#### Exercise requirements:
Of the lines in the data below, write out exactly those from the one holding "Focus the narration text box 地の文がこんな感じである。" through the one holding "You are a computer-use agent. Image", both included.

#### Material shown:
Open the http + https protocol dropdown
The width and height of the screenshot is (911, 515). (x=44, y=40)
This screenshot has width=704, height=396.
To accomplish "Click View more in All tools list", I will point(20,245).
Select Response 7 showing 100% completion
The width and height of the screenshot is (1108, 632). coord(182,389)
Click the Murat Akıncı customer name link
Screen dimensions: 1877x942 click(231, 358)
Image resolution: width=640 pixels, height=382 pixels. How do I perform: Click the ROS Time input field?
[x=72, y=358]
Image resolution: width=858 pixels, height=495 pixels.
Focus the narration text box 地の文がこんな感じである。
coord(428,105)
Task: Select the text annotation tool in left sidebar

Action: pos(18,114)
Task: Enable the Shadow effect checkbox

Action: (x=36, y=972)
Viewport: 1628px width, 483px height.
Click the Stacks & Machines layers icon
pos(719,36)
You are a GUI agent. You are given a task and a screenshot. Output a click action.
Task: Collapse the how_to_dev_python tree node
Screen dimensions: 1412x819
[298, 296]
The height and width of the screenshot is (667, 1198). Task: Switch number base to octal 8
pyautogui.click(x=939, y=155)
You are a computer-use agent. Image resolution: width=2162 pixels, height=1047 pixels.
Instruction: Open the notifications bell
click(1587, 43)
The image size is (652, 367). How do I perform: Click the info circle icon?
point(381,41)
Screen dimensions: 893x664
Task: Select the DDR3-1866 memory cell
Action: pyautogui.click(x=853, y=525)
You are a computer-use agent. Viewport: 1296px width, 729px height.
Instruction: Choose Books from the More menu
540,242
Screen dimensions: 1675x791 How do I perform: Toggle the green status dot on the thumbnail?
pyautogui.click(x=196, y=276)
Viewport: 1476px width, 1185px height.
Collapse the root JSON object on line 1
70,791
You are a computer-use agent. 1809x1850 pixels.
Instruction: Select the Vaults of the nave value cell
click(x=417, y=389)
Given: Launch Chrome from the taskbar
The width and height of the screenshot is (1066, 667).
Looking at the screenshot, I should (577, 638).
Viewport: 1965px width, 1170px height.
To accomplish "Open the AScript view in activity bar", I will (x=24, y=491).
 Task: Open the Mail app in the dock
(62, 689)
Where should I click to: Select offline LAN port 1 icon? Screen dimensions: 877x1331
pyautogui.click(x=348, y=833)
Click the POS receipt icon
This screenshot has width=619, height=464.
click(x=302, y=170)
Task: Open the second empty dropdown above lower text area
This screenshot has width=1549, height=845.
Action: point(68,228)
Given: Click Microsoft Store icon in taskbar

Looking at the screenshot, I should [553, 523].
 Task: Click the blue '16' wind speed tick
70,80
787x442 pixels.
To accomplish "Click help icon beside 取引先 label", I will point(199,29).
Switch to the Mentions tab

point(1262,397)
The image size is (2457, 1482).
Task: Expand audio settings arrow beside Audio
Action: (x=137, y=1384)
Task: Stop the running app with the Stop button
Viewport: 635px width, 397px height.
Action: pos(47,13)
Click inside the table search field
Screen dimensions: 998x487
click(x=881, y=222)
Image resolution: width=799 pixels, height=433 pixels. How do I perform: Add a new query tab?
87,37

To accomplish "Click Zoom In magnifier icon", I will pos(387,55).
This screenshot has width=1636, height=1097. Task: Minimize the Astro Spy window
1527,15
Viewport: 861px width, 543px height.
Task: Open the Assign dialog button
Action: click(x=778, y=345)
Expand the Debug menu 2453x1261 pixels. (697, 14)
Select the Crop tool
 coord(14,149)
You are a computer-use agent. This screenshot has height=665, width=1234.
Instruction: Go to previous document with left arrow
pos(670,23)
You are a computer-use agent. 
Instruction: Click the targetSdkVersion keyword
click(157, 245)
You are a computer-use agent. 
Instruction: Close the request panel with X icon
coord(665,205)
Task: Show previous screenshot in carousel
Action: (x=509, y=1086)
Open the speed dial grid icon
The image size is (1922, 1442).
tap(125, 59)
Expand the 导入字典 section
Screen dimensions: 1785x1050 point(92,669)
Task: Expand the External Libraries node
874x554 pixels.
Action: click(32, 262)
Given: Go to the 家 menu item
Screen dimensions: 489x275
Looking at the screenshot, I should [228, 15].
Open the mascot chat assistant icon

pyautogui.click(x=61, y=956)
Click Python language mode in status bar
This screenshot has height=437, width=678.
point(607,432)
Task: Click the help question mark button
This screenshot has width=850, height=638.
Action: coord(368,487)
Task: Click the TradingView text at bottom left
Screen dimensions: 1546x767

#### Your response:
Focus the narration text box 地の文がこんな感じである。
coord(428,105)
Task: Select the text annotation tool in left sidebar

Action: pos(18,114)
Task: Enable the Shadow effect checkbox

Action: (x=36, y=972)
Viewport: 1628px width, 483px height.
Click the Stacks & Machines layers icon
pos(719,36)
You are a GUI agent. You are given a task and a screenshot. Output a click action.
Task: Collapse the how_to_dev_python tree node
Screen dimensions: 1412x819
[298, 296]
The height and width of the screenshot is (667, 1198). Task: Switch number base to octal 8
pyautogui.click(x=939, y=155)
You are a computer-use agent. Image resolution: width=2162 pixels, height=1047 pixels.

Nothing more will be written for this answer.